From Godwin Tsa, Abuja
Intels Nigeria Limited has approached the Federal High Court Abuja, challenging the Federal Government’s decision revoking the residence/work permits of 102 expatriates in its workforce.
The company is seeking the court’s permission to apply for judicial review of the decision which was taken by the Federal Government through the Comptroller General of Immigration Service (NIS), Mohammed Babandede.
Intels is owned by former Vice President, Atiku Abubakar, who recently dumped the President Muhammadu Buhari-led ruling All Progressives Congress Party for the Peoples Democratic Party.
The suit marked FHC/ABJ/CS/1180/2017, was dated November 24, 2017 and filed on behalf of the company by Adeniyi Adegbonmire (SAN).
The Comptroller General of NIS is listed in the suit as the only respondent in the suit.
He had on November 15, 2017 issued a press statement that the residence/work permits of Intels expatriate staff had been revoked.
Babandede further issued a directive that the said persons should leave the Nigerian territory on or before November 30. Intels filed the action pursuant to Order 34 Rule 3 of the Federal High Court (Civil Procedure) Rules, 2009.
When the case was mentioned in court yesterday, there was no legal representation for the Comptroller General of Immigrations.
Adegbonmire who announced appearance for Intels told the court that hearing notice and the order asking the respondent to show cause why the reliefs being sought by the applicant should not be granted were served on the Immigration boss.

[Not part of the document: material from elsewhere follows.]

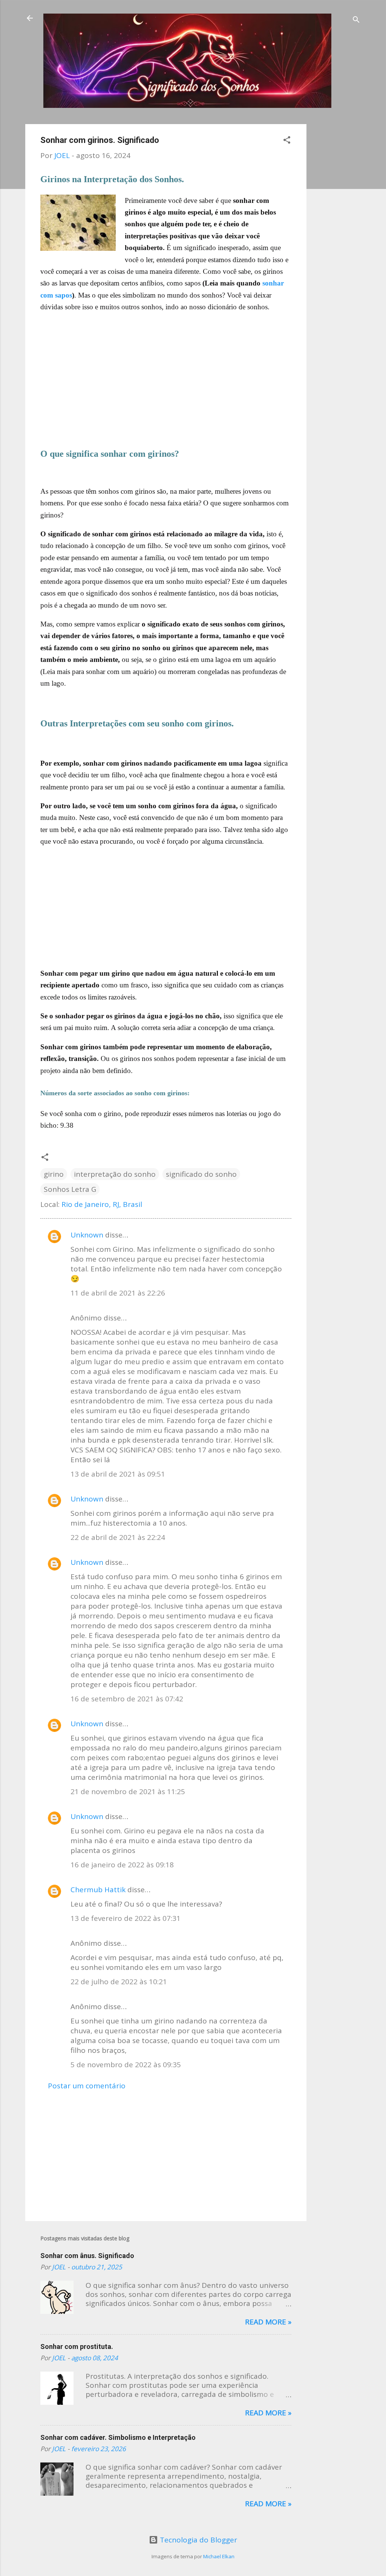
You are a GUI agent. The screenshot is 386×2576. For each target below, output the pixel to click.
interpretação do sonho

Consequently, Justice Ahmed Mohammed adjourned the matter till January 10, 2018.
Specifically, the applicant is asking the court to declare that the decision of Nigerian Immigration “is unlawful, unconstitutional, wrong and void ab initio”.
More so, Intels wants a declaration that the respondent acted ultra vires when he issued or authorized/directed the issuance of a press release dated the 15th day of November, 2017 with reference No. NIS/HQ/PRU/267/V.1 to the effect that the residence/work permits of the expatriate staff of Intels, stand revoked, and further issuing a directive that the said persons shall leave the territory of the Federal Republic of Nigeria on or before the 30th day of November, 2017, without first giving the applicant or the said persons the opportunity to be heard.
“A declaration that the failure of the respondent to communicate with the applicant or to formerly notify the applicant of his decision as herein before stated prior to the revocation or purported revocation of the residence/work permits of the expatriate staff of the applicant is unlawful and wrong.
“An order of certiorari quashing the decision of the respondent, as conveyed in the Nigeria Immigration Service Press Release dated 15th November, 2017 with reference NIS/HQ/PRU/267/V.1 and written under the hand of the Service Public Relations Officer of the Nigerian Immigration Service upon the directions and authorisation of the respondent, by reason of the fact that the said decision is illegal, procedurally unfair, unconstitutional, unreasonable and /or irrational.
“An order of certiorari quashing the respondent’s decision to revoke the residence/work permits of the expatriate staff of the applicant on the grounds that the decision offends the constitutionally guaranteed right to fair hearing of the applicant.
Among other reliefs, Intels is praying for an order of mandatory injunction compelling the Comptroller General of Immigration to immediately reverse the revocation directive issued against the expatriates and to immediately restore/reissue to them, their residence/work permits.
Intels predicated the suit on the grounds that the decision was a violation of their right to fair hearing as under the 1999 Constitution, because they were denied the opportunity of making representation to the respondent before the decision to revoke the residence/work permits of its 102 expatriate staff.
The company said the decision of the respondent as contained in the said press release by Immigration Service on November 15 is ultra vires the statutory powers of the respondent as contained in the Immigration Act 2015, published as Legal Notice nos. 77 in vol 102, FRN Official Gazette of June 8, 2015.
According to Intels, if the Federal Government is allowed, the operation of Intels will be severely jeopardised and state of hopelessness foisted upon the court in the event that Intels expatriate staff totalling 102 are deported from Nigeria before the hearing and the determination of the action which Intel intends to file challenging the decision of the respondent as it concerns the revocation or purported revocation of the residence/work permit of its expatriate staff.
More so, Intels stated the respondent had threatened to recommend to the Minister of Interior that its expatriate staff be deported any day after November 30, thereby foisting the state of hopelessness upon the court in view of impending suit to challenge the decision.